WHAT IS REQUIRED: What you return should be every line of the material, unchanged.
⟨
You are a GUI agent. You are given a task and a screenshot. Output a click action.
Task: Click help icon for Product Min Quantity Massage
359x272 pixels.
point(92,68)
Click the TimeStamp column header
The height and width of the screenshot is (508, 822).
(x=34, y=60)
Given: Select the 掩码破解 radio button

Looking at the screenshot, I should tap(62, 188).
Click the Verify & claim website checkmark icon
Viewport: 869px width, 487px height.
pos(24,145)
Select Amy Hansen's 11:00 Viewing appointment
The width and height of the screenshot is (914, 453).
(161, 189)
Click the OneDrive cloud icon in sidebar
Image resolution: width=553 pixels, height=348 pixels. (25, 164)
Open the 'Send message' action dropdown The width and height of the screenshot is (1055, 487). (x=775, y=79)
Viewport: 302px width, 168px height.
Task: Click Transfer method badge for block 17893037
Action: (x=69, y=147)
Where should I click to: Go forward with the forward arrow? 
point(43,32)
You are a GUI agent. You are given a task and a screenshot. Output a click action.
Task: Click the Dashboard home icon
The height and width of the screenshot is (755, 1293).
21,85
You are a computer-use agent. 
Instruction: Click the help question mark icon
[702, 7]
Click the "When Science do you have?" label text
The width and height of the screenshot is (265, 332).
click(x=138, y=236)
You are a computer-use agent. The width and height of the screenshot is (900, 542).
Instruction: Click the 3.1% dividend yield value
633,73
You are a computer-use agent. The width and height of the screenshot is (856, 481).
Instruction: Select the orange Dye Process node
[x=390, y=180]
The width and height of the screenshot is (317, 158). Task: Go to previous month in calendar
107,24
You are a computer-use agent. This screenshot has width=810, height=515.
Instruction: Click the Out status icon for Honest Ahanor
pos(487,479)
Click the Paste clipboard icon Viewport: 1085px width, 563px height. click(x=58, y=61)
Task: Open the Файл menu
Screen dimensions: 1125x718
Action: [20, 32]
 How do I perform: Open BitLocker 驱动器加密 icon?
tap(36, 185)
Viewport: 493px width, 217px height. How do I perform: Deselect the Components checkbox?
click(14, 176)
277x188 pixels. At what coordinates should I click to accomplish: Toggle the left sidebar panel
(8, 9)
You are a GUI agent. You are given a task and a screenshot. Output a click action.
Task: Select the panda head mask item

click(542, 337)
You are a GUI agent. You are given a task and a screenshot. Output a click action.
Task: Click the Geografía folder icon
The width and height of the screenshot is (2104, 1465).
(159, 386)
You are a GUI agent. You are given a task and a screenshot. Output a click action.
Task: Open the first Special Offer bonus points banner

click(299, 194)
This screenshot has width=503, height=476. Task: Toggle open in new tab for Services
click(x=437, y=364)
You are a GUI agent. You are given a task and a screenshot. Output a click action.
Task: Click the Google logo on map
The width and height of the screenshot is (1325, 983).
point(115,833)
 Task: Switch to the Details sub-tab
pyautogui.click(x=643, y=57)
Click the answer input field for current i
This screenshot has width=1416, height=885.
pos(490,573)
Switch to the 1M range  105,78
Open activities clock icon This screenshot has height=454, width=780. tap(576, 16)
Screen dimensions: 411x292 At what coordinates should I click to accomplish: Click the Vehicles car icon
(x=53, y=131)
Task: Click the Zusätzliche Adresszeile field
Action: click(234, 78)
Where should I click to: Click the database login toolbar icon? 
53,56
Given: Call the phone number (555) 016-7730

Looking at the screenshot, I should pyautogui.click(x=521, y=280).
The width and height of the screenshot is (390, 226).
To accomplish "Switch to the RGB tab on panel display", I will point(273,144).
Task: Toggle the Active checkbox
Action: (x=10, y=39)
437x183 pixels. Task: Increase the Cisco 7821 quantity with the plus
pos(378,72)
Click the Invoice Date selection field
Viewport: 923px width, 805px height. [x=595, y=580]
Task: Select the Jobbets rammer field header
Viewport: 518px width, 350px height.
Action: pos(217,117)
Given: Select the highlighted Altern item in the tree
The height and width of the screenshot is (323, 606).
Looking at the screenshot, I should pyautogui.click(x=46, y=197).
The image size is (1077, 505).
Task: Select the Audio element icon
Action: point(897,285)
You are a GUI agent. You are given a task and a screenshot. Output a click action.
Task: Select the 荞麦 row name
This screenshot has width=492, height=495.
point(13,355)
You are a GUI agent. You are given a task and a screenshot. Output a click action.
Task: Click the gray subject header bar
⟩
YOUR SOLUTION:
You are a GUI agent. You are given a task and a screenshot. Output a click action.
Task: Click help icon for Product Min Quantity Massage
359x272 pixels.
point(92,68)
Click the TimeStamp column header
The height and width of the screenshot is (508, 822).
(x=34, y=60)
Given: Select the 掩码破解 radio button

Looking at the screenshot, I should tap(62, 188).
Click the Verify & claim website checkmark icon
Viewport: 869px width, 487px height.
pos(24,145)
Select Amy Hansen's 11:00 Viewing appointment
The width and height of the screenshot is (914, 453).
(161, 189)
Click the OneDrive cloud icon in sidebar
Image resolution: width=553 pixels, height=348 pixels. (25, 164)
Open the 'Send message' action dropdown The width and height of the screenshot is (1055, 487). (x=775, y=79)
Viewport: 302px width, 168px height.
Task: Click Transfer method badge for block 17893037
Action: (x=69, y=147)
Where should I click to: Go forward with the forward arrow? 
point(43,32)
You are a GUI agent. You are given a task and a screenshot. Output a click action.
Task: Click the Dashboard home icon
The height and width of the screenshot is (755, 1293).
21,85
You are a computer-use agent. 
Instruction: Click the help question mark icon
[702, 7]
Click the "When Science do you have?" label text
The width and height of the screenshot is (265, 332).
click(x=138, y=236)
You are a computer-use agent. The width and height of the screenshot is (900, 542).
Instruction: Click the 3.1% dividend yield value
633,73
You are a computer-use agent. The width and height of the screenshot is (856, 481).
Instruction: Select the orange Dye Process node
[x=390, y=180]
The width and height of the screenshot is (317, 158). Task: Go to previous month in calendar
107,24
You are a computer-use agent. This screenshot has width=810, height=515.
Instruction: Click the Out status icon for Honest Ahanor
pos(487,479)
Click the Paste clipboard icon Viewport: 1085px width, 563px height. click(x=58, y=61)
Task: Open the Файл menu
Screen dimensions: 1125x718
Action: [20, 32]
 How do I perform: Open BitLocker 驱动器加密 icon?
tap(36, 185)
Viewport: 493px width, 217px height. How do I perform: Deselect the Components checkbox?
click(14, 176)
277x188 pixels. At what coordinates should I click to accomplish: Toggle the left sidebar panel
(8, 9)
You are a GUI agent. You are given a task and a screenshot. Output a click action.
Task: Select the panda head mask item

click(542, 337)
You are a GUI agent. You are given a task and a screenshot. Output a click action.
Task: Click the Geografía folder icon
The width and height of the screenshot is (2104, 1465).
(159, 386)
You are a GUI agent. You are given a task and a screenshot. Output a click action.
Task: Open the first Special Offer bonus points banner

click(299, 194)
This screenshot has width=503, height=476. Task: Toggle open in new tab for Services
click(x=437, y=364)
You are a GUI agent. You are given a task and a screenshot. Output a click action.
Task: Click the Google logo on map
The width and height of the screenshot is (1325, 983).
point(115,833)
 Task: Switch to the Details sub-tab
pyautogui.click(x=643, y=57)
Click the answer input field for current i
This screenshot has width=1416, height=885.
pos(490,573)
Switch to the 1M range  105,78
Open activities clock icon This screenshot has height=454, width=780. tap(576, 16)
Screen dimensions: 411x292 At what coordinates should I click to accomplish: Click the Vehicles car icon
(x=53, y=131)
Task: Click the Zusätzliche Adresszeile field
Action: click(234, 78)
Where should I click to: Click the database login toolbar icon? 
53,56
Given: Call the phone number (555) 016-7730

Looking at the screenshot, I should pyautogui.click(x=521, y=280).
The width and height of the screenshot is (390, 226).
To accomplish "Switch to the RGB tab on panel display", I will point(273,144).
Task: Toggle the Active checkbox
Action: (x=10, y=39)
437x183 pixels. Task: Increase the Cisco 7821 quantity with the plus
pos(378,72)
Click the Invoice Date selection field
Viewport: 923px width, 805px height. [x=595, y=580]
Task: Select the Jobbets rammer field header
Viewport: 518px width, 350px height.
Action: pos(217,117)
Given: Select the highlighted Altern item in the tree
The height and width of the screenshot is (323, 606).
Looking at the screenshot, I should pyautogui.click(x=46, y=197).
The image size is (1077, 505).
Task: Select the Audio element icon
Action: point(897,285)
You are a GUI agent. You are given a task and a screenshot. Output a click action.
Task: Select the 荞麦 row name
This screenshot has width=492, height=495.
point(13,355)
You are a GUI agent. You are given a task and a screenshot. Output a click action.
Task: Click the gray subject header bar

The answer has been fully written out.